PAWDOC: Reliability and Longevity

Operating a Personal Electronic Filing System is just an adjunct to one’s main work, and, consequently, it’s at the bottom of the pecking order when it comes to an individual’s time and attention. This combined with the fact that we humans do make mistakes, means that filing tasks may build up, documents may get lost, scans may miss out pages, file titles may include incorrect Reference Numbers etc.. Despite all these problems, experience with the PAWDOC system has shown that it is possible to operate such a system successfully over the long term. It has also demonstrated very clearly that it would be almost impossible to maintain a hardcopy-based personal filing system across a lifetime of work; but that it is certainly possible to do so with a digitised version. The reason is simply that the volume of paper is overwhelming, whereas an equivalent digital collection is eminently manageable.

The very intangibility of a digital collection does, however, present dangers which need to be addressed if it is to survive. Backing-up is essential, and creating multiple backups placed on various media in different and distant locations is a wise move. Technology’s current incessant charge of development, also presents challenges to a collection’s long-term readability, and owners must be prepared to perform digital preservation work periodically to keep their hardware and applications operational and up to date.
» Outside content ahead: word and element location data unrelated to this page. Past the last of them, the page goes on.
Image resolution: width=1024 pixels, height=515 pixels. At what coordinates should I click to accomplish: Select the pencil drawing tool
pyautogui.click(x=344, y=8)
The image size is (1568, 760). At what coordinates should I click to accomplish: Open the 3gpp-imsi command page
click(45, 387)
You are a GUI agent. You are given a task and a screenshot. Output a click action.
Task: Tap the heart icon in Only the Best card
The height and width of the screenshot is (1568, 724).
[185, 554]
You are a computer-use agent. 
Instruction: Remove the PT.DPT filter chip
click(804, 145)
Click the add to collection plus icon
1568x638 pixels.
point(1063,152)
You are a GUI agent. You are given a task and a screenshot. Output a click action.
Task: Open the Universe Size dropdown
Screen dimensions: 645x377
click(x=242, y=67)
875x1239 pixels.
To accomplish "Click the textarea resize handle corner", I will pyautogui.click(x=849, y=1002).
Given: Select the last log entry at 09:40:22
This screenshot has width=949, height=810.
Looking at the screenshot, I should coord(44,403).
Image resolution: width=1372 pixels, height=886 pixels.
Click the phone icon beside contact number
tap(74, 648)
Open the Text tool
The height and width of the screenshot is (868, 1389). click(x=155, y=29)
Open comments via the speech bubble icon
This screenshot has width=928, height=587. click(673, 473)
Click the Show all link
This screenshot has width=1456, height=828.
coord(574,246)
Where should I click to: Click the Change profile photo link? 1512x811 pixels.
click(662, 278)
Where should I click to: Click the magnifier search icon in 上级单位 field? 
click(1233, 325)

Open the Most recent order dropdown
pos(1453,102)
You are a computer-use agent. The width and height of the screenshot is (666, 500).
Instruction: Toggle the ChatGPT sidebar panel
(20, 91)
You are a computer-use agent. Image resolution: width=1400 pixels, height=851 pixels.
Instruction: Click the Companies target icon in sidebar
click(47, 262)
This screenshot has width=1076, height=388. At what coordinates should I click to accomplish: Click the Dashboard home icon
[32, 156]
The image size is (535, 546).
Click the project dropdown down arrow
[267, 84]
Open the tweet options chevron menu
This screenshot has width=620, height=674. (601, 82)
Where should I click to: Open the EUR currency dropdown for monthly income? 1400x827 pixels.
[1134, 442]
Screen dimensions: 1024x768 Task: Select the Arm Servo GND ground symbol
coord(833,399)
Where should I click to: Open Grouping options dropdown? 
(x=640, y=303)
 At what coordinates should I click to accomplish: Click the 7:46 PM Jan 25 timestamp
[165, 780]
Specific questions relating to this aspect are answered below. Note that the status of each answer will fall into one of the following 5 categories: Not Started, Ideas Formed, Experience Gained, Partially Answered, Fully Answered.

Q55. Will human errors make the filing system unworkable?

2001 Answer: Experience gained: No, because the number of errors is relatively low and fall mainly into the following categories:

  • Duplicate reference numbers on physical documents (the indexing system precludes duplicate reference numbers in the index) (Wilson 1992a; 2, 1992b: 2.10).
  • Hardcopy documents out of order in the cabinet/box.
  • Archived items not marked as archived in the index, and vice-versa (Wilson 1992b: 2.10).

2019 Answer: Fully answered: Human error will creep into most systems which have human operators – and probably even more so in personal filing systems which have to be managed alongside heavy workloads. The 2001 answer identified three types of human error discovered in the PAWDOC collection (duplicate Reference Numbers on hardcopies, misfiled documents, and errors in the Index Movements field). In addition to these, the recent checking and Digital Preservation work that has been undertaken on the PAWDOC collection identified several other types of error including:

  • 285 items have been lost over the years – about 1.6% of the total.
  • 33 instances of missing pages have been identified in scanned documents – probably caused by human errors in the course of scanning.
  • 9 records in which text was not copied correctly from emails into a word document (which was my preferred approach to capturing email text for inclusion in the collection) have been identified. This probably occurred because I failed to check that all the text had been pasted in.
  • 5 records where index entries have been inadvertently left empty – probably caused by a mix up in the course of creating new records.
  • 2 instances in which the wrong document was scanned so that the digitised document is not the document that is specified in the relevant index entry.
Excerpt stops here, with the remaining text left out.